A multi-track benchmark apparatus · Pre-pilot · PWM-0.1

TargetSpace

Benchmarking Target-Specific Forecasting Under Partial Observation

Forecast the target, not the average

Pre-pilot: no empirical results yet synthetic demonstration only

TargetSpace asks whether a system can forecast what thistracked target will do or become next — beyond a population prior, and beyond the target's own routine. It is an architecture-neutral, multi-track apparatus; personal world modeling is the first track.

Understanding is the capability. Forecasting is the measurement.

Retrospective agreement is not enough. Understanding must be held accountable to the future.

Read the paper View protocol View leaderboard See pilot plan Submit interest

Prospective

Forecasts are sealed and timestamped before outcomes occur.

Target-specific

Skill must collapse under a permutation specificity test to count.

Calibrated

Scores use proper scoring rules and calibration gates.

The claim, stated plainly

TargetSpace does not measure whether a model sounds plausible. It measures whether the model can forecast a specific target's future better than population knowledge and the target's own routine.

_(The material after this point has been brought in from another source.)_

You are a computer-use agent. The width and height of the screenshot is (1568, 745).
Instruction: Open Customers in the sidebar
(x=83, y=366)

Understanding a partially observed system is a latent capability — you cannot read it off a transcript. TargetSpace makes it observable and falsifiable by requiring a system to commit, in advance, to calibrated probabilistic forecasts about that target's near future, and then scoring those forecasts against two baselines: what population-level knowledge predicts (R1), and what the target's own routine predicts (R2). The headline quantity is Skill — the improvement over those baselines, in bits, that survives calibration and the permutation specificity gate.

Novelty: a conjunction, not a primitive

TargetSpace does not claim to be first at architecture-neutral evaluation, calibrated sealed forecasting, evidence ablation, or goal/collapse-timing — each is adopted and cited. The contribution is the conjunction, anchored on the own-routine baseline (R2) and the permutation specificity gate, around one question: is the forecast about the target, or about the average?

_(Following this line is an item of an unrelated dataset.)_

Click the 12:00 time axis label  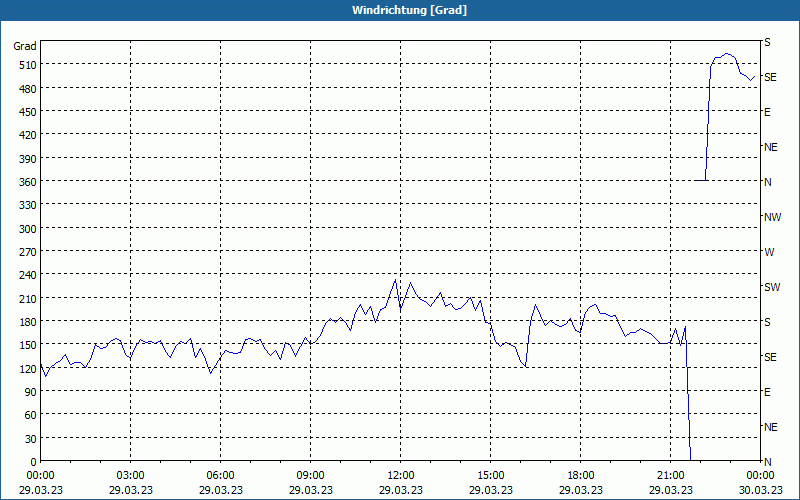click(401, 475)
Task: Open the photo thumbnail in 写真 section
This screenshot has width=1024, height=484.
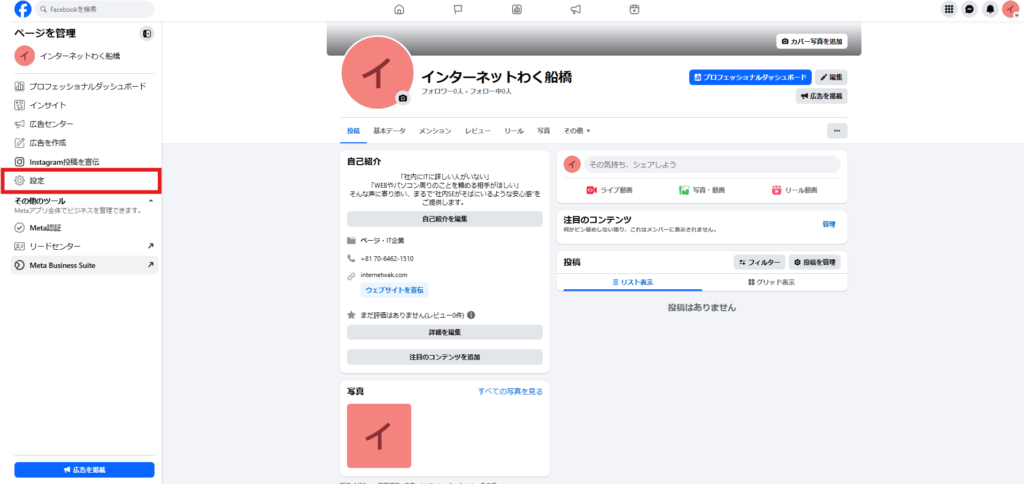Action: click(x=379, y=435)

To our knowledge, no existing benchmark scores prospective, calibrated, proper-scored forecasts of a tracked target system's latent target-state transitions under a strong instance-specific own-routine baseline (R2) and an instance-permutation specificity gate, with an evidence-tier ablation, across architecture classes.

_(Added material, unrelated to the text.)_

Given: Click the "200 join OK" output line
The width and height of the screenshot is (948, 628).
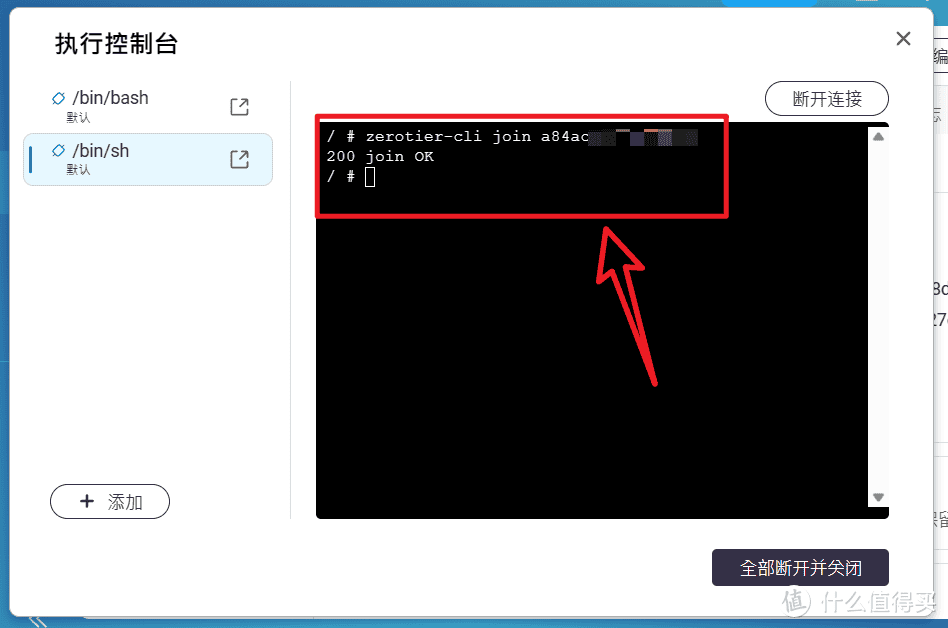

The supported novelty is the conjunction:

A strong instance-specific own-routine baseline (R2) the system must beat — not just a population prior.
A permutation specificity gate: skill must collapse when forecasts are scored against the wrong target.
Latent target-state transitions as the object — not event outcomes, surface generation, or imitation.
An evidence-tier ablation that measures which evidence adds target-specific skill.
Architecture-neutral evaluation across heterogeneous predictor classes on identical sealed instances.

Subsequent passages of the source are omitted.